» **READING PASSAGE**
——————
Tag Archives: fashion

[April 3, 1963] Feathered Threads (Alfred Hitchcock's The Birds)


by Gwyn Conaway


The Birds , directed by Alfred Hitchcock, premiered on March 28th, 1963.

Just yesterday I saw Alfred Hitchcock’s new film The Birds.  On its surface, the premise is quite simple — the avians in a peaceful locale suddenly turn murderous.  It's a superb piece of suspense from the unarguable master of such things.  As the sun rose this morning and I sipped my coffee, I wondered if the little songbirds in my garden could ever turn on me. What a chilling thought!

Of course, try as Hitchcock might to distract me with scenes of feathered terror, being me, I couldn’t help but notice the costume design. And while, the pre-release copy of the film I saw was in black and white, my privileged position at the studio let me observe the costumes in person (and in living color). With the film released, I can finally share what I’ve seen! 

Costume designer Edith Head masterfully combined the sleepy seaside palette with the elegance of the city through cut and fit. Lydia Brenner, played by the talented Jessica Tandy, is a great example of this harmony. Her fabrics are those that we associate with the country. Tweeds and contrast knits in particular are found throughout her design. However, her silhouettes are fresh and metropolitan. Head even mixes in fine silks to give her an air of sophistication. This combination also illuminates the teetering balance Brenner tries to maintain between a domineering and doting mother.
——————
(Lines of data)

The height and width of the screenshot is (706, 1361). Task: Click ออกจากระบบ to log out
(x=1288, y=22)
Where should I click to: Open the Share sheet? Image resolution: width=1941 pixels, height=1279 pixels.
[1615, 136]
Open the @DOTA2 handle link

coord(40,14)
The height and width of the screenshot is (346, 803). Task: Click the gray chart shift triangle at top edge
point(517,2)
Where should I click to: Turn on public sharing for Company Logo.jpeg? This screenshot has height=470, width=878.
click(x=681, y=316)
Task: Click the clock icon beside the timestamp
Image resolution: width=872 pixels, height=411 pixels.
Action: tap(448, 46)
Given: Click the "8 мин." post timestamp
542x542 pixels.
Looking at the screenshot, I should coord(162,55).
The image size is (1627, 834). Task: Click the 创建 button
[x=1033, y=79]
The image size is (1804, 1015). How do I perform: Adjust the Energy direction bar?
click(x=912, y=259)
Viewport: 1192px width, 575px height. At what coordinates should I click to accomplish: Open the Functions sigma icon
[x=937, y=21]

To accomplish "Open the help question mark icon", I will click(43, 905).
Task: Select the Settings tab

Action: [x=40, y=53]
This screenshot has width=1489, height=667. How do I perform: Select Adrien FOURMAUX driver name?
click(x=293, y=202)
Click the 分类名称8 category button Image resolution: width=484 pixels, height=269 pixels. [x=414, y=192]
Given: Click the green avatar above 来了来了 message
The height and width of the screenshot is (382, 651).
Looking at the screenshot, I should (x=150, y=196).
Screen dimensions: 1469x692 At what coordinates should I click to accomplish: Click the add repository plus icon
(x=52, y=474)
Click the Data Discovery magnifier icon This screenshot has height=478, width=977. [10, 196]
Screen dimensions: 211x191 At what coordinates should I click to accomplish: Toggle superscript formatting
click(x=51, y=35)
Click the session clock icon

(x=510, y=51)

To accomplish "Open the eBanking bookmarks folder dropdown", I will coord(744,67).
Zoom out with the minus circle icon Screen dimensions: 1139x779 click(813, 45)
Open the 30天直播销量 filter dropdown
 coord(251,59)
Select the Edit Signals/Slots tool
——————
» **WHAT TO DO**
a. Decide whether each statement agrees with the article on The Birds, answering yes or no and quoting the exact words of the article that settle it: (i) The film premiered on March 28th, 1963. (ii) The writer watched the pre-release copy in color. (iii) Lydia Brenner's silhouettes are described as rural.
b. Extend the article on The Birds, starting after its final sentence.
The records are separate material from the article on The Birds.

» **ANSWERS PER TASK**
a.
(i) Yes: "The Birds , directed by Alfred Hitchcock, premiered on March 28th, 1963."
(ii) No: "the pre-release copy of the film I saw was in black and white"
(iii) No: "her silhouettes are fresh and metropolitan"

b.
Lydia’s tweed cocoon coat is a beautiful example of how the fashion-forward city silhouette has creeped into Bodega Bay while maintaining the little coastal town’s country charm.


In this casual evening ensemble, we can see her motherly conundrum. Note the fine silk charmeuse blouse beneath the contrast knit cardigan. The “knit” side of Lydia’s personality is docile, while the “silk” side is conniving.

This subtle design emphasizes the obvious tension between Lydia and Melanie, played by Tippi Hedren, a socialite with designs on Lydia's son. Melanie is a city girl through and through. Her palettes play on this contrast. Her dress suit and fur jacket drip with metropolitan wealth.

When she borrowed a dinghy to sneak across the bay, I was struck with the direct comparison of the texture of the docks to her red fox fur coat. I realized that, in her own misguided way, she was using the natural texture of the fur to try helplessly to blend in with the little town; a detail that lends itself to her rather clumsy and charming game.

The star of the film was obviously her dress suit. The costume is an open jacket with small patch pockets that sit low on the hem and sleeve cuffs that fall just above the wrist. It’s cut to perfection with a single vertical dart from shoulder to bust that helps the jacket maintain a square yet smooth shape over the bust. The matching dress beneath is a sheath cut, sleeveless, with a three-inch wide self belt and an invisible zipper down the center back. What you can’t deduce from the release of the film, however, is that the dress suit is a tangy, energetic pistachio green!


Beautiful, isn’t it?

Draped in the color of spring, is it any wonder that Lydia feels threatened by the young and boisterous Melanie? Certainly not. However, I think the real source of Lydia’s uneasiness lies in Mitch’s wardrobe.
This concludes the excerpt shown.